Dr Renee Hamilton1, Ms Natasha Abrahams2
1Universities Australia, Deakin, Australia, 2Council of Australian Postgraduate Associations, Melbourne, Australia
Addressing sexual violence in universities has been an ongoing issue for many years and has often seen university administrators at odds with student leaders. Students have felt that their voices haven’t been heard by senior leadership and that change, or action, has not occurred sincerely or quickly enough. Universities have sometimes responded to this criticism arguing that the complexities of their organisations can mean progress takes longer than anticipated. However, as conversations about sexual violence have amplified over the past few years there has been a welcome increase in collaboration between universities and students on this issue.
In this presentation, two peak bodies in the sector – Universities Australia and the Council of Australian Postgraduate Associations – talk about how we have worked in partnership as part of the Respect. Now. Always. initiative. We discuss the benefits and challenges of working together.
The partnership between our two organisations is unique because it puts aside the historical tension between ‘the establishment’ and its students on the critical issue of student safety and wellbeing. While both organisations represent different stakeholders, our partnership works because of each party’s commitment to:
- working towards a common goal
- open communication
- honouring organisational objectives
- recognising organisational limitations and differences.
We offer insight into how we have reached agreement on complex pieces of work and the lessons we have learned along the way.
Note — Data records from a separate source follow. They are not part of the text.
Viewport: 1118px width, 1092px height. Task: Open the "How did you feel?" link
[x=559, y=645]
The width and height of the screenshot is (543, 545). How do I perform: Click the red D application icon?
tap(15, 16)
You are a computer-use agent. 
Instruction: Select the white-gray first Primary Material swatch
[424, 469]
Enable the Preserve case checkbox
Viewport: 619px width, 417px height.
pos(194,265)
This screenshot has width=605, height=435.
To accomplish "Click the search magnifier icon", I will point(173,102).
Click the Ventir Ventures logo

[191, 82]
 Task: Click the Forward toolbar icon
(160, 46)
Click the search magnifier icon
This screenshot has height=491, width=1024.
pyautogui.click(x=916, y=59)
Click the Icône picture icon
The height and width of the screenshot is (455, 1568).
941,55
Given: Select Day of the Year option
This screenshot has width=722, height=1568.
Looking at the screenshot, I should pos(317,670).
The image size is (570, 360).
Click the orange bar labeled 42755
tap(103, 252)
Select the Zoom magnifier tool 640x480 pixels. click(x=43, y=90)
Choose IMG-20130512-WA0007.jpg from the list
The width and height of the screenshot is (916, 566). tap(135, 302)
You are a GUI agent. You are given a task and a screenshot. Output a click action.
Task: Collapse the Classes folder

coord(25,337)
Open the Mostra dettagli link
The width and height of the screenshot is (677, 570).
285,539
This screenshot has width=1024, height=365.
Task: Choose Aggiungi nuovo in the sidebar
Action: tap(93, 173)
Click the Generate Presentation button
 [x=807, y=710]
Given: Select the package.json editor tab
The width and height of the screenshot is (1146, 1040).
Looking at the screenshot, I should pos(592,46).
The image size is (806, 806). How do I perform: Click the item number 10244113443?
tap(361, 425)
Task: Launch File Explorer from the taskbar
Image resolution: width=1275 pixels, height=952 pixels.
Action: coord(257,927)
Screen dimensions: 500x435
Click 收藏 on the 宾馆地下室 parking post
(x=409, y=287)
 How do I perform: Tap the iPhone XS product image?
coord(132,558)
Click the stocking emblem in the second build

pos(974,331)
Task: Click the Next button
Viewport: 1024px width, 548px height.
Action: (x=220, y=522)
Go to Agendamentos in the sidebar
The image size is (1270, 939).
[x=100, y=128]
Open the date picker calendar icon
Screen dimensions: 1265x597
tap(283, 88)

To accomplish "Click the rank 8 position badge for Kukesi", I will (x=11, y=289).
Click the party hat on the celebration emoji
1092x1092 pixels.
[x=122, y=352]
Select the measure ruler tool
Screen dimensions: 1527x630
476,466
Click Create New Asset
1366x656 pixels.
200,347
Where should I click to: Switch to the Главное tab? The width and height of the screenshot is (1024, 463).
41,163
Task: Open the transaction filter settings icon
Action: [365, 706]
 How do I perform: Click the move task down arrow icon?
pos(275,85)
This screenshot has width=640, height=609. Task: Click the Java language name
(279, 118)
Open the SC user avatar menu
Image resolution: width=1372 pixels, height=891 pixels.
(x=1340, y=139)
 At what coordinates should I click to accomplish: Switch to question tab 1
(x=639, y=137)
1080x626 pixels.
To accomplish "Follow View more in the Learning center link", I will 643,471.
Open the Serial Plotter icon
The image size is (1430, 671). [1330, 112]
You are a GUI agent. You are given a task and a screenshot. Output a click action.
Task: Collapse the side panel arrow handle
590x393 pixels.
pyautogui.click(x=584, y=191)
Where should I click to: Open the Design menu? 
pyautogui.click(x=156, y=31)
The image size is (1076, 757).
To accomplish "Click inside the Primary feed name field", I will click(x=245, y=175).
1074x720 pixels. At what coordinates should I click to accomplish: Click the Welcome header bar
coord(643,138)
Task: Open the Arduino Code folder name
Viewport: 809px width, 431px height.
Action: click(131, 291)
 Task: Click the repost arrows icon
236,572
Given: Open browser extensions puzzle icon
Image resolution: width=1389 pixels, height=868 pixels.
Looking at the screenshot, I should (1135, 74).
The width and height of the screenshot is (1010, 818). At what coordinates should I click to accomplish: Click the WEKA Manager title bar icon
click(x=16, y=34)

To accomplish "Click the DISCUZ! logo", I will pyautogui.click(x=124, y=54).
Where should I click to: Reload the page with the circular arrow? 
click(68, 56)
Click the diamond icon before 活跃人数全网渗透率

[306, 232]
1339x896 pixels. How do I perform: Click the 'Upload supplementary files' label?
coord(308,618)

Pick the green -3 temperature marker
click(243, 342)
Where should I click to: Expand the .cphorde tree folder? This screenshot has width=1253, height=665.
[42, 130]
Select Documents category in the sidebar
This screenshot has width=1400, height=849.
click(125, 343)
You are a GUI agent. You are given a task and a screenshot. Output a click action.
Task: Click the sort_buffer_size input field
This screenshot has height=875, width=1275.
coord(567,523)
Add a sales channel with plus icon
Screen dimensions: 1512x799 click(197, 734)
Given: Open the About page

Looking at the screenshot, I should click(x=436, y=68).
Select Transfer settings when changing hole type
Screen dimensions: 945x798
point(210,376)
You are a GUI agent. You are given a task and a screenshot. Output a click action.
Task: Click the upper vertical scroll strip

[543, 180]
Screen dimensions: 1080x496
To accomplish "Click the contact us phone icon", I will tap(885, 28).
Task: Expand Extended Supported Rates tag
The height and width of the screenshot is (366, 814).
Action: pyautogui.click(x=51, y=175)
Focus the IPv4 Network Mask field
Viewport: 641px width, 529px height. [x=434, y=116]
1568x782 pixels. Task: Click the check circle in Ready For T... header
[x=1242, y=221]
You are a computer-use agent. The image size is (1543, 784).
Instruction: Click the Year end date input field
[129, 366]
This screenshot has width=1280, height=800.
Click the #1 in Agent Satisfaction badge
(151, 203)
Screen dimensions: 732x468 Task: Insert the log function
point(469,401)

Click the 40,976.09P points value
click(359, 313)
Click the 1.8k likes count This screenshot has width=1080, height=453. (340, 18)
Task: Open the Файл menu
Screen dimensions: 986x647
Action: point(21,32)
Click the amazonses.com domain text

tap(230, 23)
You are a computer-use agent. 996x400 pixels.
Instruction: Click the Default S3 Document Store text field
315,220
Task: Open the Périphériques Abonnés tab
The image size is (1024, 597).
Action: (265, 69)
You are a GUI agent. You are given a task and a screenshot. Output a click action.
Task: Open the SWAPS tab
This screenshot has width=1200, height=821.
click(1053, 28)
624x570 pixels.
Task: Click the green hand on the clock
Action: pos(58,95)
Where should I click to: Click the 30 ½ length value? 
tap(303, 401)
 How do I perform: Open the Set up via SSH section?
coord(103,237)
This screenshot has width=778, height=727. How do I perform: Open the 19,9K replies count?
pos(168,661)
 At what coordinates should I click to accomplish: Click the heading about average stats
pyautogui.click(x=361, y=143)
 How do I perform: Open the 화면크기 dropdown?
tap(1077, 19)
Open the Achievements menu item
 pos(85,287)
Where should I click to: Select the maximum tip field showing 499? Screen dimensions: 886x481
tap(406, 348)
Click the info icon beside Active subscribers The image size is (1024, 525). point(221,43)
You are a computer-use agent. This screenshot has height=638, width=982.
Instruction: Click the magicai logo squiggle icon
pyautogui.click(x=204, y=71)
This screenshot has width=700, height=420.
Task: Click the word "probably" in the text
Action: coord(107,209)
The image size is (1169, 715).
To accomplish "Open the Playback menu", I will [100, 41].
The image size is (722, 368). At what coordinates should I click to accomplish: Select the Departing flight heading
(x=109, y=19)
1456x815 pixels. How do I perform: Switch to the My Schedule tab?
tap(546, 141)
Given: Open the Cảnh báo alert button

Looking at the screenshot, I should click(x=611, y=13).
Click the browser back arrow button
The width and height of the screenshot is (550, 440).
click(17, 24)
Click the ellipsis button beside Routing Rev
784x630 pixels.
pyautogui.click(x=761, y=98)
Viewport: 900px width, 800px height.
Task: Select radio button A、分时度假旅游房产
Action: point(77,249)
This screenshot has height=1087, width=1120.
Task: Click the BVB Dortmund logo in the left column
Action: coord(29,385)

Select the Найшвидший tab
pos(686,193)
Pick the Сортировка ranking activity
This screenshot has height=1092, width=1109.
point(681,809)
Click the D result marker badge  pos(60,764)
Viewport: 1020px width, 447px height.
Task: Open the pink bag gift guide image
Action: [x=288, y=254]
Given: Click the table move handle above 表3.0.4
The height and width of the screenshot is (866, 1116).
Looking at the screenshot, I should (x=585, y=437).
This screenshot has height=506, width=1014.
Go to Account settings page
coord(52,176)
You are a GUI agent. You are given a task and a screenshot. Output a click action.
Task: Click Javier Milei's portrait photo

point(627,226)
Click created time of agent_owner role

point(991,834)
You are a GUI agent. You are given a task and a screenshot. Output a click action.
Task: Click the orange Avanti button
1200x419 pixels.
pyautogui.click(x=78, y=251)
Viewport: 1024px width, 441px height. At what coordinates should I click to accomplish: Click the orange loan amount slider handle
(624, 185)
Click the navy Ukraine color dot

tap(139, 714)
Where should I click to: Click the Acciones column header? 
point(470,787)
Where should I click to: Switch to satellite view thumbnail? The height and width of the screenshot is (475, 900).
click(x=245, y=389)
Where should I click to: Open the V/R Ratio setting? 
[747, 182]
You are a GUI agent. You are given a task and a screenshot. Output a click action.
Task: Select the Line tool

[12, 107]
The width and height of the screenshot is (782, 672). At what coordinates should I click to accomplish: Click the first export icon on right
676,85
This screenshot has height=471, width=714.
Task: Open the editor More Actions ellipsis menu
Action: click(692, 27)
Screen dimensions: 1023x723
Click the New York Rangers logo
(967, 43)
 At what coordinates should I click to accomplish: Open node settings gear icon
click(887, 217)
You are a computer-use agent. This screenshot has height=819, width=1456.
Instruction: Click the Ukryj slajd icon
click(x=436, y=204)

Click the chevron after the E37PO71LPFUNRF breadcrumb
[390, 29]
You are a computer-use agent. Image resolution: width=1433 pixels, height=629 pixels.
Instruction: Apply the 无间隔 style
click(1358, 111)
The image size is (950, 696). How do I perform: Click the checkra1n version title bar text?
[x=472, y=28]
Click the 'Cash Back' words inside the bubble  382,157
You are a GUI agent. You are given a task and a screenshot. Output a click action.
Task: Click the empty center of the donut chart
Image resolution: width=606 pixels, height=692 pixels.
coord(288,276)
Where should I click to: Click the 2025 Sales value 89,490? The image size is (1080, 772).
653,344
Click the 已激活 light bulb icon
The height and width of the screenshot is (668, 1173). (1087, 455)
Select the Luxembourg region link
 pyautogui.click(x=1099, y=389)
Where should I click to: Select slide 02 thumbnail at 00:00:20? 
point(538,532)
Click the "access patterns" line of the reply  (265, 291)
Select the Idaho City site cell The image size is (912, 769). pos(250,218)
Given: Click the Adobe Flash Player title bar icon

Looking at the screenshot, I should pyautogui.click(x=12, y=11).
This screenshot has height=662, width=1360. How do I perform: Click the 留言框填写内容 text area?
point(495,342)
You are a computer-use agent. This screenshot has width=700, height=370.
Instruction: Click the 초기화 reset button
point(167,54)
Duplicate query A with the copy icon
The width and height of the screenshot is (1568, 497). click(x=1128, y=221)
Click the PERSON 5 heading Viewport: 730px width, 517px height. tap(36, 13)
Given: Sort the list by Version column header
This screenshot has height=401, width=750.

Renee is the policy lead on the university sector-wide initiative Respect Now Always that aims to prevent sexual assault and sexual harassment in universities. Prior to this role, she worked in gender equality policy and research for the Commonwealth Government. Renee’s academic and professional background is in psychology and she has worked in the community and government sectors supporting victims of family violence and sexual assault.
Natasha is the National President of the Council of Australian Postgraduate Associations, the peak representative body for Australia’s 400,000+ postgraduate students. She is the past president of the Monash Postgraduate Association. Natasha is also a doctoral student in the Monash University School of Social Sciences, and her dissertation examines how the sexual division of domestic labour is promoted by news reporting of scientific findings.